Their main purpose is to store water during off-peak periods, using it to generate energy during peak consumption periods. The largest in Europe is La Muela II, built by Iberdrola on the River Júcar, in the municipality of Cortes de Pallás, Valencia. The company has also inaugurated the ambitious project on the River Támega in northern Portugal.
La Muela II pumped-storage hydropower station.
Hydroelectric pumping technology is the most efficient system that allows to store energy in a large-scale today. It is more cost-effective and provides the electrical system with stability, safety and sustainability, whilst generating large amounts of energy with fast response times without resulting in any type of emission into the atmosphere.
The company is leader in energy storage with a capacity of 4 GW installed using pump technology, the most efficient energy storage method currently available, as it does not release any polluting emissions into the atmosphere and performs much better than the best batteries on the market.
How it works a pumped-storage hydropower station
reservoir or river
This kind of electric plant relies on two reservoirs at different altitudes that allow water to be stored when demand is low and then used to generate energy during peak consumption times in order to meet overall electricity demand.
During off-peak hours, typically weekday and weekend nights, excess generation capacity is used — which also has a lower market cost — to pump water from the lower level (1) reservoir to the upper one by means of a hydraulic pump that propels the water through a penstock (2) and conduction tunnel structure. The upper reservoir (3) therefore acts as a storage facility.
During peak hours, i.e. daylight hours, the pumping station functions as a conventional hydroelectric plant: water accumulated in the upper reservoir closed by a dam (4) is sent to the lower reservoir through the conduction tunnel (5). In this step the water passes through the penstock, where it acquires kinetic energy which is transformed into rotational mechanical energy in the hydraulic turbine (6). This is then turned into medium voltage, high intensity electricity in the generator (7). In some cases, a surge tank (8) is built to regulate the water pressure between the intake and discharge tunnels.
The next step sees the transformers (9) transmit the electricity produced in the plant, for consumption by the homes and industries that form part of the grid (10) via high voltage transmission lines.

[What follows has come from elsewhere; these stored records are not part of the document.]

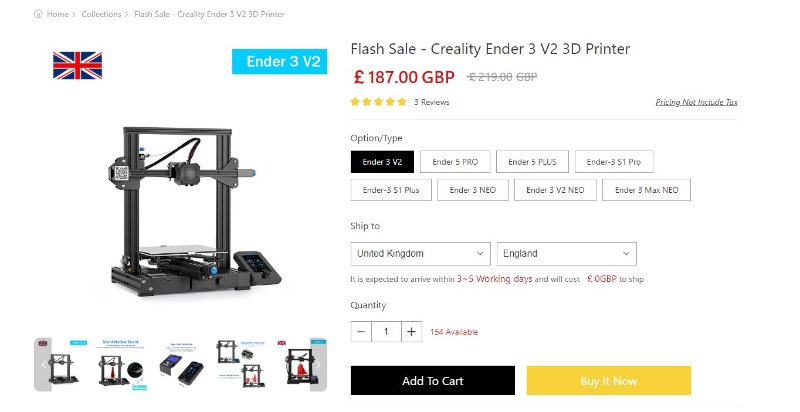Go to Collections breadcrumb link

101,14
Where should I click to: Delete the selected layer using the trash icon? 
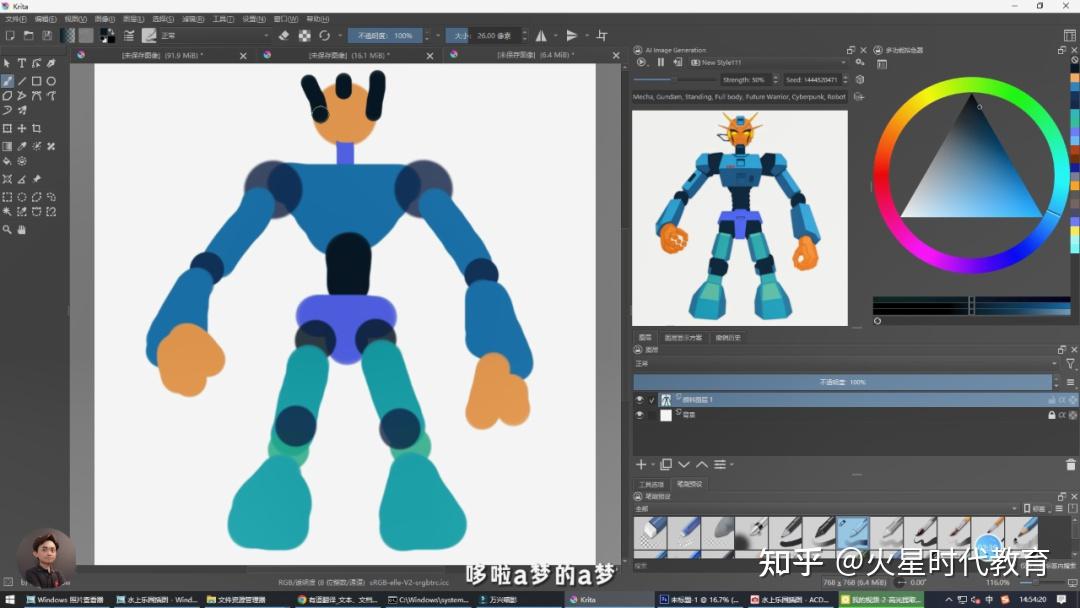pos(1070,464)
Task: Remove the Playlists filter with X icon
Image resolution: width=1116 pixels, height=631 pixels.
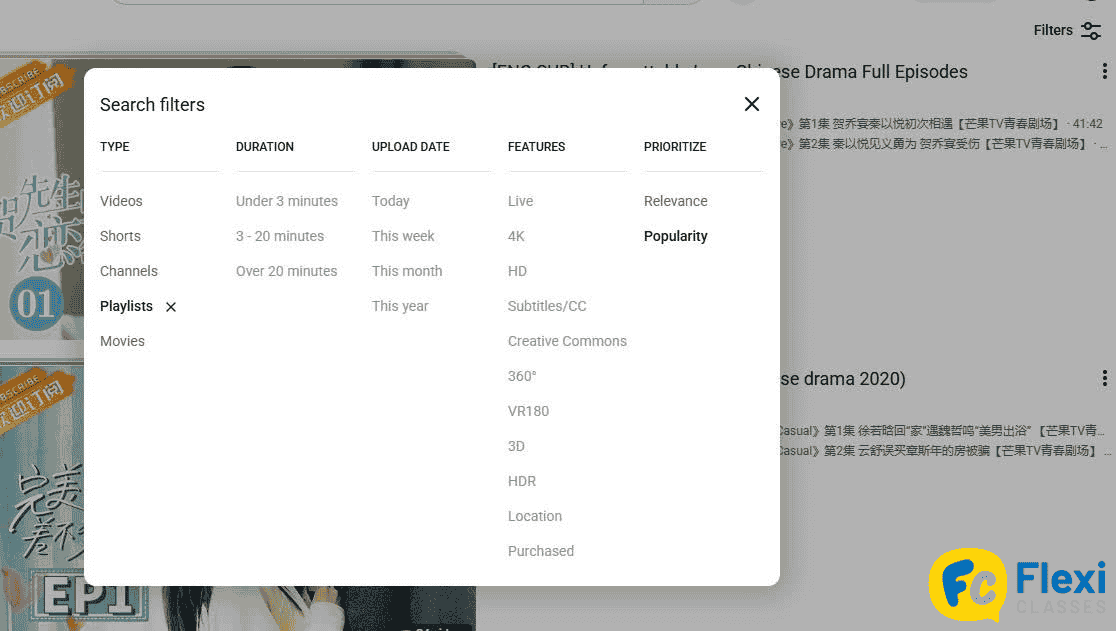Action: click(171, 307)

Once the electricity is generated the water falls through the drainage channel (11) to the lower reservoir, where it is stored again.
Pumped hydroelectric plants thereby bring efficient energy storage, offer a long-term solution and facilitate the integration of renewable energies into the system and bring high returns.
Great examples of pumping hydropowers
La Muela II is the largest pumped-storage hydropower plant in Europe, located on the Cortes de Pallàs reservoir on the right bank of the Júcar river.
Its installed capacity exceeds 880 megawatts (MW) –enough to meet the electricity consumption of nearly 200,000 households– thus doubling the generation capacity of the Cortes-La Muela complex to more than 1,800 MW – equivalent to the annual demand of almost 400,000 families—. The plant features a hall with four groups of reversible turbines, allowing it to take advantage of the 500 metre altitude difference between the artificial La Muela dam and the Cortes de Pallás reservoir to produce electricity.
Another of the Spanish group's major pumping initiatives is the Tâmega hydroelectric complex, whose complex is made up of three new plants on the river of the same name, a tributary of the Douro, located in northern Portugal, near Oporto, and already has the first of the turbines connected to the power grid. The three power plants have a total installed capacity of 1,158 MW, representing an increase of 6 % in the total installed electrical power in the country. The complex is capable of producing 1,766 GWh per year, enough to meet the energy needs of the neighbouring towns and the cities of Braga and Guimarães (440,000 homes). In the same way, it contributes almost 900 MW of pumping capacity to the portugueese electric system, wich implies an increase of 40 % with regard to pumping megawatts that nowadays are provided by the country.